Questo lavoro puo' essere letto da tutti

Atto finale.

di Tonino. Letto 365 volte. Dallo scaffale Cinema

Tonino, con questo articolo, conclude la sua esperienza su ewriters. In programma c'era anche il "Giramondo sequel" ma...visto il "grande" successo di pubblico e i "numerosi" commenti...se lo tiene per lui. E' stato un piacere!

Tutti noi comunichiamo: lo facciamo attraverso la parola scritta e orale, oppure mediante la postura del corpo, il tono della voce, o magari soltanto con un minaccioso basco nero orientato sulle ventitré. Spesso però questa nostra comunicazione conscia e inconscia ci è indotta da una contro-comunicazione che subiamo senza accorgercene. Coloro che veicolano questi subdoli messaggi sono i media, dietro i media c'è una classe politica dominante, che quasi sempre è corrotta in maniera manifesta da una sadica oligarchia imprenditoriale che coscientemente comunica, attraverso bisogni indotti e desideri coatti, il violento e schiavista diktat del consumismo capitalista; esso recita più o meno così: Tu Uomo sei un servo!

Il lettore di questo articolo si è mai domandato cosa sogna di essere nella vita? Cosa vuole realmente comunicare e quale comunicazione desidera riceve? No? È ora di porsi subito questa domanda! Tu! Sì tu! Vuoi forse inviare e ricevere messaggi votati all'ordinarietà? Sì? Questo ti rilassa, ti fa sentire più sicuro di te e magari questa tua necessaria convenzionalità seda i dolorosi morsi di quella maledetta depressione che ti tormenta? Ti capisco. Tu sei un aristocratico! La tua pacifica indole di povero di spirito ti fa eleggere glorioso erede della nobiltà di Cristo, e alla fine dei tuoi giorni ti aspetterà meritoriamente una grande ricompensa: Il Paradiso.

Io non avrò mai la tua stessa fortuna. La redenzione non mi è concessa; per me le porte di quell'inferno in cui sono recluso saranno per sempre sbarrate. La gravissima e invalidante patologia psichica di cui soffro, mi costringe a comunicare odio, violenza, vendetta; vedo in ogni uomo un nemico, dietro ogni angolo un agguato, " quello sguardo non mi convince!", "tu chi sei!! Cosa vuoi!! Perché mi segui!!" "Lasciate stare il mio cane VIGLIACCHI CIALTRONI!!"...

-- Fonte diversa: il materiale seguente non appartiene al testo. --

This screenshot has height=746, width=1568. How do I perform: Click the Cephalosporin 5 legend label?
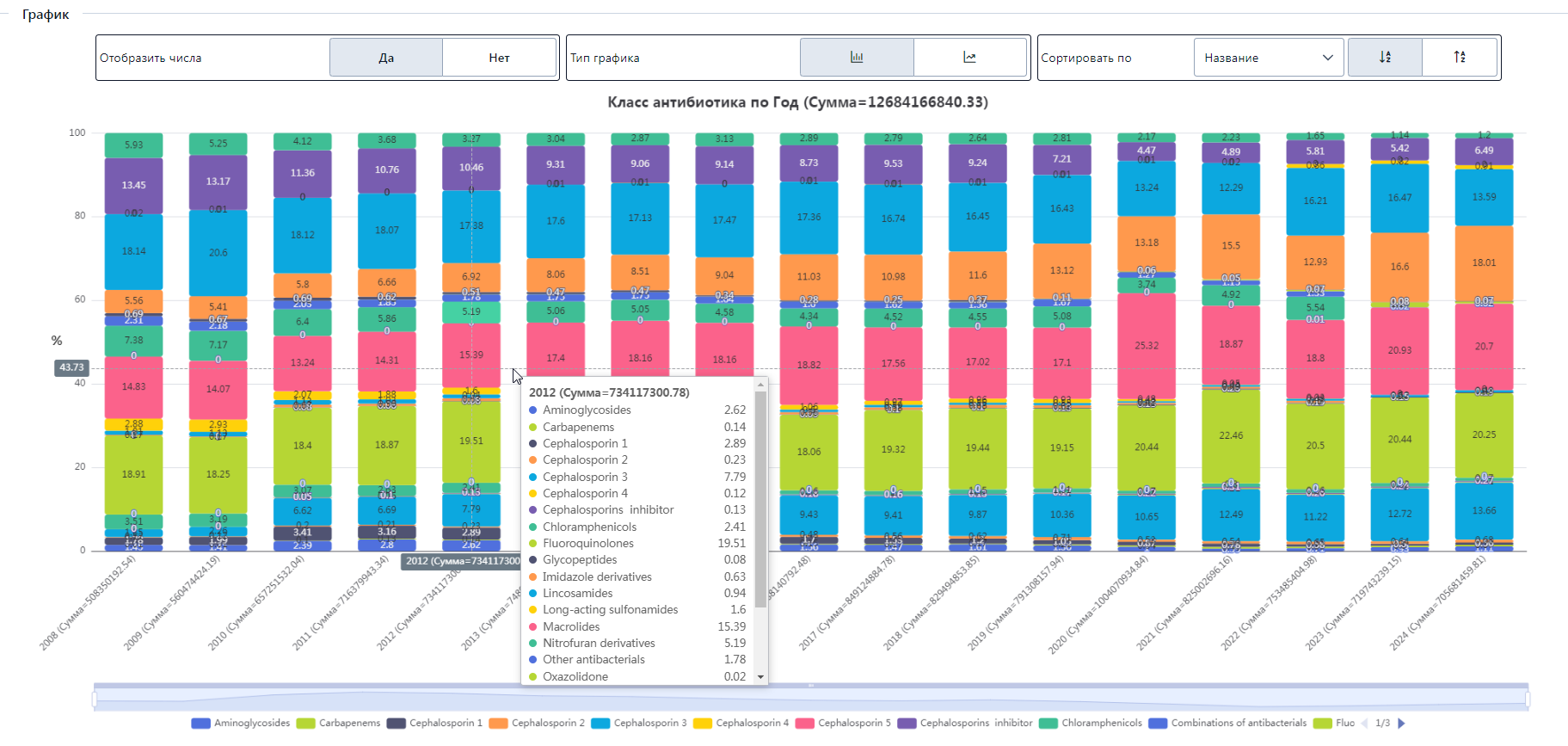pyautogui.click(x=844, y=723)
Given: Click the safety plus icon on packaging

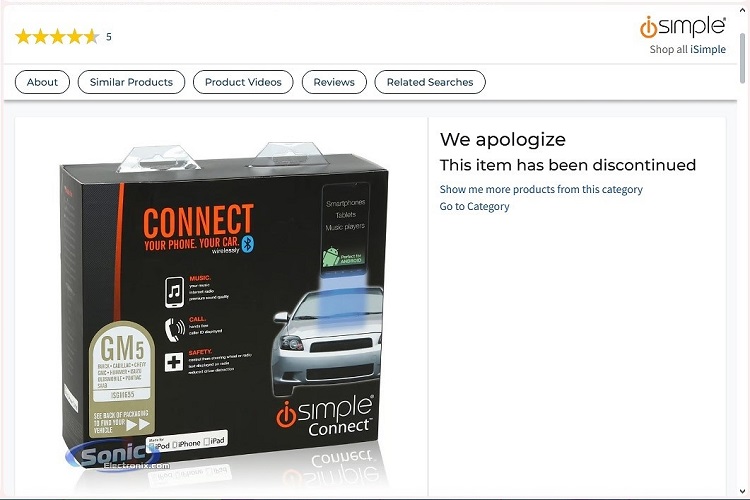Looking at the screenshot, I should 174,362.
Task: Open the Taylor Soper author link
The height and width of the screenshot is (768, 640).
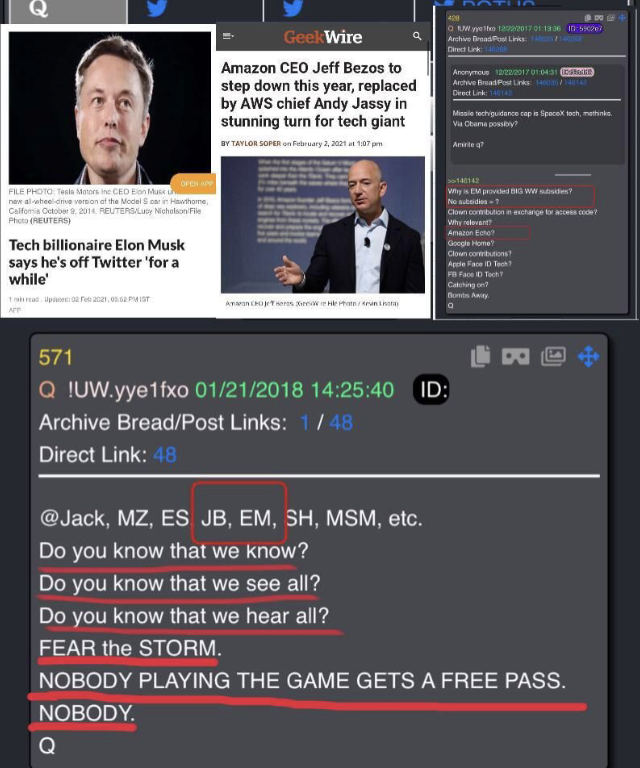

Sentendomi scosso e piangente, vorrei ricordare un bellissimo e commuovente film del '85 dove John Woight interpreta Manny, un personaggio che mi somiglia molto. Egli, pugnace ergastolano, scappa da un carcere di massima sicurezza e imbarcatosi clandestinamente su un treno senza guidatore, sentendo la morte vicina, inveisce nei confronti del suo compagno di fuga che si dimostrava ostile e sprezzante verso valori come l'umiltà e il rispetto per gli altri. Il giovane fuggiasco, replicando piccato, invita il vecchio collega a diventare lui un rispettoso servitore! Manny allora, eroe di mille rapine e clamorose evasioni, crolla psicologicamente e, abbassando il capo, pronuncia quattro parole che comunicano tutta la sua e la mia tragica, frustrante impossibilità di essere semplicemente normale: " magari potessi... magari potessi... ".